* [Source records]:
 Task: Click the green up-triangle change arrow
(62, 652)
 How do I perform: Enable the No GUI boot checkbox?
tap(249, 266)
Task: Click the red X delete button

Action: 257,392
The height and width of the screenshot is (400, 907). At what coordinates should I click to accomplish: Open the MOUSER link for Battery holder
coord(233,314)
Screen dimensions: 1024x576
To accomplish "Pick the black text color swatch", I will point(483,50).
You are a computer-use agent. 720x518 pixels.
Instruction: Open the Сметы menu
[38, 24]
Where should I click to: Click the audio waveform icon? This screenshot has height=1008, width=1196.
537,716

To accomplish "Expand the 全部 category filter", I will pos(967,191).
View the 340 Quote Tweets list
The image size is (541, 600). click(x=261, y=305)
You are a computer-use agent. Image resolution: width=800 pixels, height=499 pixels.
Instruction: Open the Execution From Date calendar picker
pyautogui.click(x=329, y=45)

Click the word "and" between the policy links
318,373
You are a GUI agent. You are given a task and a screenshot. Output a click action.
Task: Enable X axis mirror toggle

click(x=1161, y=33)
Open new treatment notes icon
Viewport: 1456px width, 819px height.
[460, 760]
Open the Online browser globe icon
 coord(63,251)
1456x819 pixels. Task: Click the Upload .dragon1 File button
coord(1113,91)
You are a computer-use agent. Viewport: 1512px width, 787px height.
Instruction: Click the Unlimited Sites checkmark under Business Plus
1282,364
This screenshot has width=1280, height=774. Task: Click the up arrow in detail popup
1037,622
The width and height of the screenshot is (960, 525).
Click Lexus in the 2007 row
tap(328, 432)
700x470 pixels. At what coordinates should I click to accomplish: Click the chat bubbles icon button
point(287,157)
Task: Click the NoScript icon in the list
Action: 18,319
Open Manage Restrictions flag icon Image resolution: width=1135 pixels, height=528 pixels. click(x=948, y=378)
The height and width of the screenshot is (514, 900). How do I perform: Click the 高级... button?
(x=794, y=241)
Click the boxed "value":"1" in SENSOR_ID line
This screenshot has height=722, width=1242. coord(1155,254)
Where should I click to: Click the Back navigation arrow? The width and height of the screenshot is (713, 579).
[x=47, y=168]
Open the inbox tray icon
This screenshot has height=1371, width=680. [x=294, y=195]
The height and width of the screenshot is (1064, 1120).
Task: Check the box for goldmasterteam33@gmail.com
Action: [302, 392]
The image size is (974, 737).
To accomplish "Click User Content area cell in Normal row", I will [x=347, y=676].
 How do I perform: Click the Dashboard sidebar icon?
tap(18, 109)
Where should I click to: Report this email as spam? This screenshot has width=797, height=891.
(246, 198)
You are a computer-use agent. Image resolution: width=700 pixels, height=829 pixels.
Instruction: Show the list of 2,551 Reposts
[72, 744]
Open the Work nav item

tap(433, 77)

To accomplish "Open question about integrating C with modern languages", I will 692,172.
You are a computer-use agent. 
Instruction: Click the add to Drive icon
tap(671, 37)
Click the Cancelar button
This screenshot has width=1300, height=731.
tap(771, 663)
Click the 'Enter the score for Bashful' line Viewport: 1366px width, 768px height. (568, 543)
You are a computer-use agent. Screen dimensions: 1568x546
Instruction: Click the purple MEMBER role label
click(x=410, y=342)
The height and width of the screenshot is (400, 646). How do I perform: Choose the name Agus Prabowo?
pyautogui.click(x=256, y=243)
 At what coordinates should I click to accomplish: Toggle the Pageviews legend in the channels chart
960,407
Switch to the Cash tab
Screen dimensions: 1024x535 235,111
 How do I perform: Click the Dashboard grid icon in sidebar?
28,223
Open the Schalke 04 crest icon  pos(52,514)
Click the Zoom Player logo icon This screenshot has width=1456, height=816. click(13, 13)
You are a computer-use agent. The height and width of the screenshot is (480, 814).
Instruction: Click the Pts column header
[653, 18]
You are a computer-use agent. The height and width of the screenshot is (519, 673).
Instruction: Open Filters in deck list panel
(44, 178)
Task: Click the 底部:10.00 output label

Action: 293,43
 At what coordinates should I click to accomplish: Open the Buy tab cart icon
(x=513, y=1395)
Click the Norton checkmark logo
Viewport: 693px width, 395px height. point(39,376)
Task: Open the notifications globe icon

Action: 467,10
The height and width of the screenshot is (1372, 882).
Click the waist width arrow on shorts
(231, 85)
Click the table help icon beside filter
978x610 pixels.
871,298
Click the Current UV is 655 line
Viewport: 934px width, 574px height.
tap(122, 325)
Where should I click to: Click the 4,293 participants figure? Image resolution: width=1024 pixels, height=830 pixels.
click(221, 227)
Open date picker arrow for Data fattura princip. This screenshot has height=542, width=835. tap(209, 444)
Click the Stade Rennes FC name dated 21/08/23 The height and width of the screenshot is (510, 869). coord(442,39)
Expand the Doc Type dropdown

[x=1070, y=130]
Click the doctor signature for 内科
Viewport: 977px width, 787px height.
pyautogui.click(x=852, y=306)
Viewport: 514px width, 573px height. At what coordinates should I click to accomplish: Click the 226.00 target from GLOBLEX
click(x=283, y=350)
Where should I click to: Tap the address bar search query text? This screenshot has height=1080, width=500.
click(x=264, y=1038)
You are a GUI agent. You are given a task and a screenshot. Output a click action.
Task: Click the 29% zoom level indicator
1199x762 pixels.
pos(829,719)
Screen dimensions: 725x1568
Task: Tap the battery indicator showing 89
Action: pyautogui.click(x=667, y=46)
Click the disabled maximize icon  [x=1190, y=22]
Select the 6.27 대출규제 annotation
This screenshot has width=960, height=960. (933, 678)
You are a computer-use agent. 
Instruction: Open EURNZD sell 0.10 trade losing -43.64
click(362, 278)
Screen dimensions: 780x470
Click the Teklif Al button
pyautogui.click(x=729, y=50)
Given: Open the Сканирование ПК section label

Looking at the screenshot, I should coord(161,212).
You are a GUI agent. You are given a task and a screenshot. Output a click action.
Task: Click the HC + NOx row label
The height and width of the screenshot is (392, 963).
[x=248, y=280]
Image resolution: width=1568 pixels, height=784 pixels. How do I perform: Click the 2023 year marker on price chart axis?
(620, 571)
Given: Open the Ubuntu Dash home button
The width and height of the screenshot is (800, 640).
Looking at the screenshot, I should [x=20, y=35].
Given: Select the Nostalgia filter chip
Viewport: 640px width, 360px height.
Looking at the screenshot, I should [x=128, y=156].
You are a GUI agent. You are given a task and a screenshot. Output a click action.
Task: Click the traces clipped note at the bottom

* [WORK ORDER]:
Your task is to transcribe all of the entries word for word.

* [TASK OUTPUT]:
 Task: Click the green up-triangle change arrow
(62, 652)
 How do I perform: Enable the No GUI boot checkbox?
tap(249, 266)
Task: Click the red X delete button

Action: 257,392
The height and width of the screenshot is (400, 907). At what coordinates should I click to accomplish: Open the MOUSER link for Battery holder
coord(233,314)
Screen dimensions: 1024x576
To accomplish "Pick the black text color swatch", I will point(483,50).
You are a computer-use agent. 720x518 pixels.
Instruction: Open the Сметы menu
[38, 24]
Where should I click to: Click the audio waveform icon? This screenshot has height=1008, width=1196.
537,716

To accomplish "Expand the 全部 category filter", I will pos(967,191).
View the 340 Quote Tweets list
The image size is (541, 600). click(x=261, y=305)
You are a computer-use agent. Image resolution: width=800 pixels, height=499 pixels.
Instruction: Open the Execution From Date calendar picker
pyautogui.click(x=329, y=45)

Click the word "and" between the policy links
318,373
You are a GUI agent. You are given a task and a screenshot. Output a click action.
Task: Enable X axis mirror toggle

click(x=1161, y=33)
Open new treatment notes icon
Viewport: 1456px width, 819px height.
[460, 760]
Open the Online browser globe icon
 coord(63,251)
1456x819 pixels. Task: Click the Upload .dragon1 File button
coord(1113,91)
You are a computer-use agent. Viewport: 1512px width, 787px height.
Instruction: Click the Unlimited Sites checkmark under Business Plus
1282,364
This screenshot has width=1280, height=774. Task: Click the up arrow in detail popup
1037,622
The width and height of the screenshot is (960, 525).
Click Lexus in the 2007 row
tap(328, 432)
700x470 pixels. At what coordinates should I click to accomplish: Click the chat bubbles icon button
point(287,157)
Task: Click the NoScript icon in the list
Action: 18,319
Open Manage Restrictions flag icon Image resolution: width=1135 pixels, height=528 pixels. click(x=948, y=378)
The height and width of the screenshot is (514, 900). How do I perform: Click the 高级... button?
(x=794, y=241)
Click the boxed "value":"1" in SENSOR_ID line
This screenshot has height=722, width=1242. coord(1155,254)
Where should I click to: Click the Back navigation arrow? The width and height of the screenshot is (713, 579).
[x=47, y=168]
Open the inbox tray icon
This screenshot has height=1371, width=680. [x=294, y=195]
The height and width of the screenshot is (1064, 1120).
Task: Check the box for goldmasterteam33@gmail.com
Action: [302, 392]
The image size is (974, 737).
To accomplish "Click User Content area cell in Normal row", I will [x=347, y=676].
 How do I perform: Click the Dashboard sidebar icon?
tap(18, 109)
Where should I click to: Report this email as spam? This screenshot has width=797, height=891.
(246, 198)
You are a computer-use agent. Image resolution: width=700 pixels, height=829 pixels.
Instruction: Show the list of 2,551 Reposts
[72, 744]
Open the Work nav item

tap(433, 77)

To accomplish "Open question about integrating C with modern languages", I will 692,172.
You are a computer-use agent. 
Instruction: Click the add to Drive icon
tap(671, 37)
Click the Cancelar button
This screenshot has width=1300, height=731.
tap(771, 663)
Click the 'Enter the score for Bashful' line Viewport: 1366px width, 768px height. (568, 543)
You are a computer-use agent. Screen dimensions: 1568x546
Instruction: Click the purple MEMBER role label
click(x=410, y=342)
The height and width of the screenshot is (400, 646). How do I perform: Choose the name Agus Prabowo?
pyautogui.click(x=256, y=243)
 At what coordinates should I click to accomplish: Toggle the Pageviews legend in the channels chart
960,407
Switch to the Cash tab
Screen dimensions: 1024x535 235,111
 How do I perform: Click the Dashboard grid icon in sidebar?
28,223
Open the Schalke 04 crest icon  pos(52,514)
Click the Zoom Player logo icon This screenshot has width=1456, height=816. click(13, 13)
You are a computer-use agent. The height and width of the screenshot is (480, 814).
Instruction: Click the Pts column header
[653, 18]
You are a computer-use agent. The height and width of the screenshot is (519, 673).
Instruction: Open Filters in deck list panel
(44, 178)
Task: Click the 底部:10.00 output label

Action: 293,43
 At what coordinates should I click to accomplish: Open the Buy tab cart icon
(x=513, y=1395)
Click the Norton checkmark logo
Viewport: 693px width, 395px height. point(39,376)
Task: Open the notifications globe icon

Action: 467,10
The height and width of the screenshot is (1372, 882).
Click the waist width arrow on shorts
(231, 85)
Click the table help icon beside filter
978x610 pixels.
871,298
Click the Current UV is 655 line
Viewport: 934px width, 574px height.
tap(122, 325)
Where should I click to: Click the 4,293 participants figure? Image resolution: width=1024 pixels, height=830 pixels.
click(221, 227)
Open date picker arrow for Data fattura princip. This screenshot has height=542, width=835. tap(209, 444)
Click the Stade Rennes FC name dated 21/08/23 The height and width of the screenshot is (510, 869). coord(442,39)
Expand the Doc Type dropdown

[x=1070, y=130]
Click the doctor signature for 内科
Viewport: 977px width, 787px height.
pyautogui.click(x=852, y=306)
Viewport: 514px width, 573px height. At what coordinates should I click to accomplish: Click the 226.00 target from GLOBLEX
click(x=283, y=350)
Where should I click to: Tap the address bar search query text? This screenshot has height=1080, width=500.
click(x=264, y=1038)
You are a GUI agent. You are given a task and a screenshot. Output a click action.
Task: Click the 29% zoom level indicator
1199x762 pixels.
pos(829,719)
Screen dimensions: 725x1568
Task: Tap the battery indicator showing 89
Action: pyautogui.click(x=667, y=46)
Click the disabled maximize icon  [x=1190, y=22]
Select the 6.27 대출규제 annotation
This screenshot has width=960, height=960. (933, 678)
You are a computer-use agent. 
Instruction: Open EURNZD sell 0.10 trade losing -43.64
click(362, 278)
Screen dimensions: 780x470
Click the Teklif Al button
pyautogui.click(x=729, y=50)
Given: Open the Сканирование ПК section label

Looking at the screenshot, I should coord(161,212).
You are a GUI agent. You are given a task and a screenshot. Output a click action.
Task: Click the HC + NOx row label
The height and width of the screenshot is (392, 963).
[x=248, y=280]
Image resolution: width=1568 pixels, height=784 pixels. How do I perform: Click the 2023 year marker on price chart axis?
(620, 571)
Given: Open the Ubuntu Dash home button
The width and height of the screenshot is (800, 640).
Looking at the screenshot, I should [x=20, y=35].
Given: Select the Nostalgia filter chip
Viewport: 640px width, 360px height.
Looking at the screenshot, I should [x=128, y=156].
You are a GUI agent. You are given a task and a screenshot. Output a click action.
Task: Click the traces clipped note at the bottom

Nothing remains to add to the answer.